You can say anything to Elody and she’ll laugh at it. It must be tongue-in-cheek, however. The moment you embark on anything serious or sincere her spirit visibly recoils. And because she talks to me as though I’m mad, I feel licensed to arbitrarily change the subject like a mad person.

Had she by any chance heard of the new cheval de merveille Pinatubo, I said? Blew away the best of the Irish at the Curragh by nine lengths? Highest-rated juvenile for 25 years? ‘Ah, but he will make a fine banquet for the artists during the coming famine,’ she said. ‘We must save the thoroughbreds for sustenance of the artists to maintain their output in this creative period.’ ‘Not the hair stylists?’ ‘No. The hair stylists will cut the artists’ hair and be content with cannibalism.’

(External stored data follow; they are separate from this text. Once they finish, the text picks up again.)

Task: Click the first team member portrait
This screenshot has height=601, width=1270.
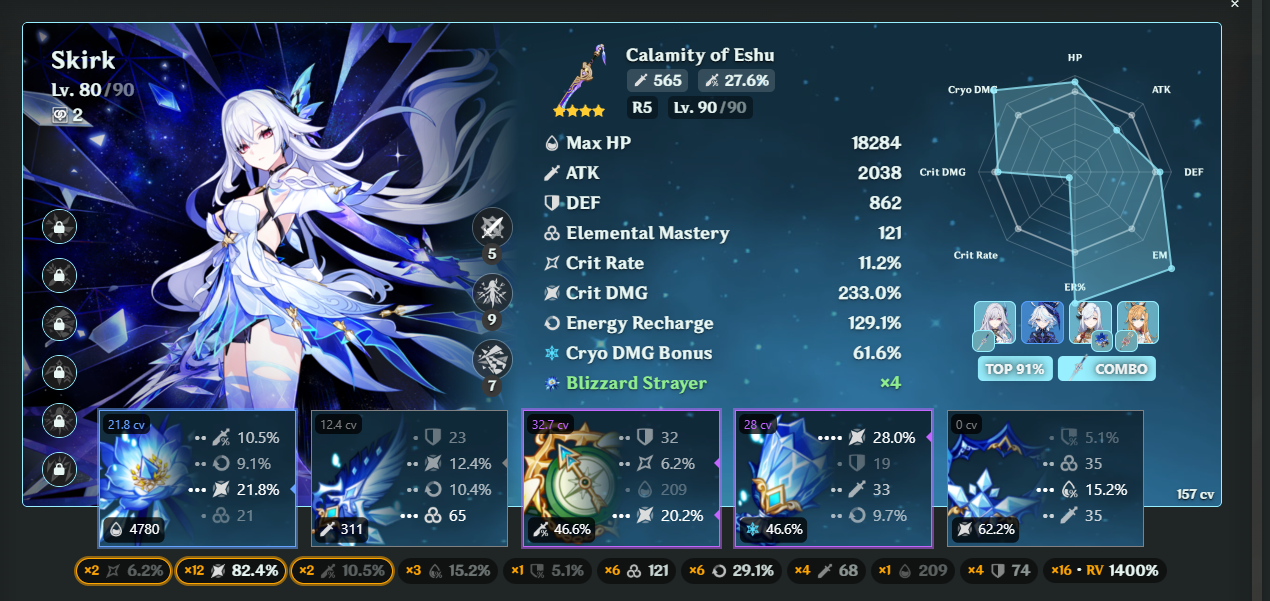Action: 994,325
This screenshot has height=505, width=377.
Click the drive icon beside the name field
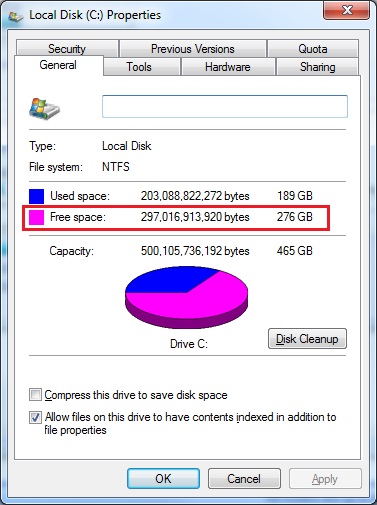click(44, 109)
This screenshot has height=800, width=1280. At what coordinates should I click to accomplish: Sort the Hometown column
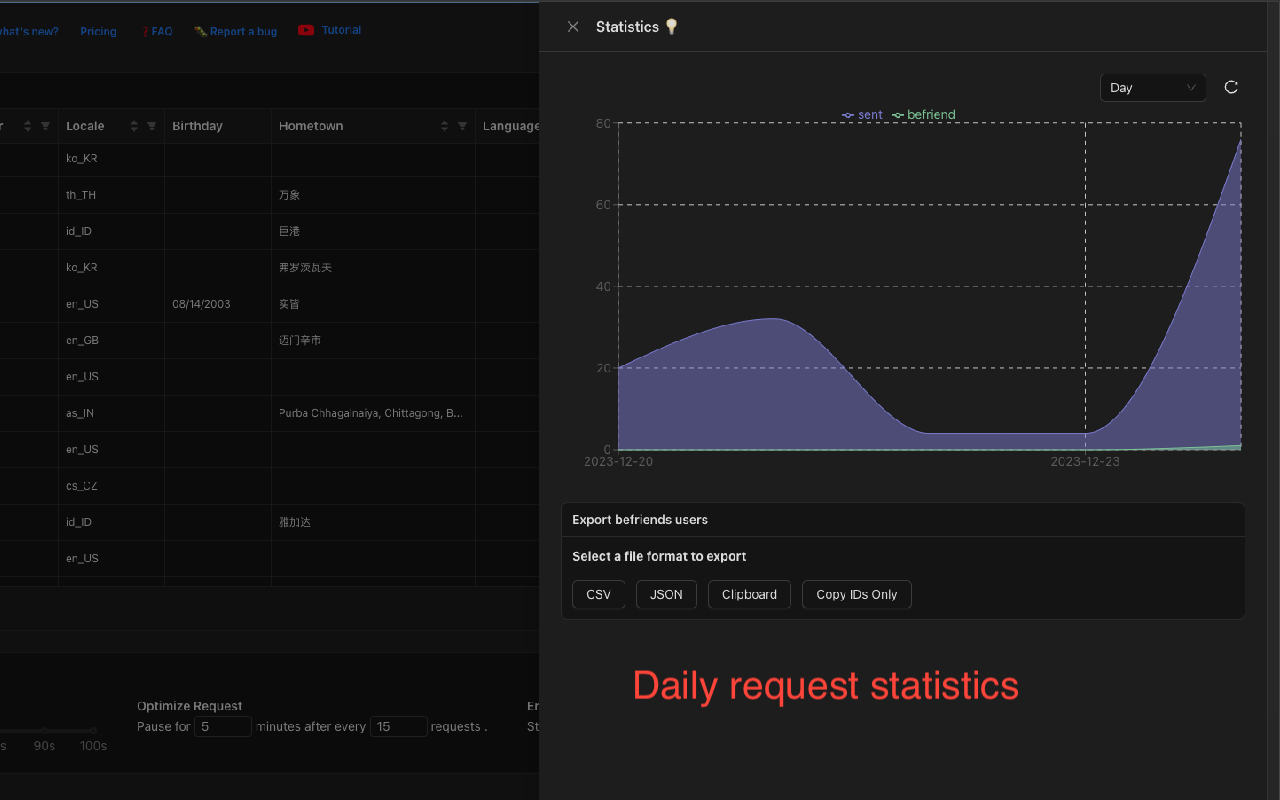tap(444, 126)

Presently, and for the first time in weeks, I could discern the shape of my bonce. My ears stood out like the handles on the FA Cup. I waggled them at her with two forefingers. ‘Ah, the big ears of the artist,’ she said. ‘Picasso, Cézanne, Van Gogh: all the great artists had big ears.’ ‘Van Gogh had little mouse’s ears,’ I said. ‘What was left of them.’ ‘In which case,’ she said, ‘Van Gogh’s reputation is exaggerated.’

She brushed the hair out of my neck, tore off my gown and I stood up feeling cheerful. ‘Elody, you are…’ Sensing I was about to say something meaningful, she wagged a warning finger at me and said: ‘Attention!’

I said it anyway. I told her she was a breath of fresh air, which she is, with her centralised and assiduous good humour. It was a mistake. Her lovely young head dropped forlornly. Our cash transaction embarrassed her. The valediction was monosyllabic. I exited the cool salon into the furnace of the street.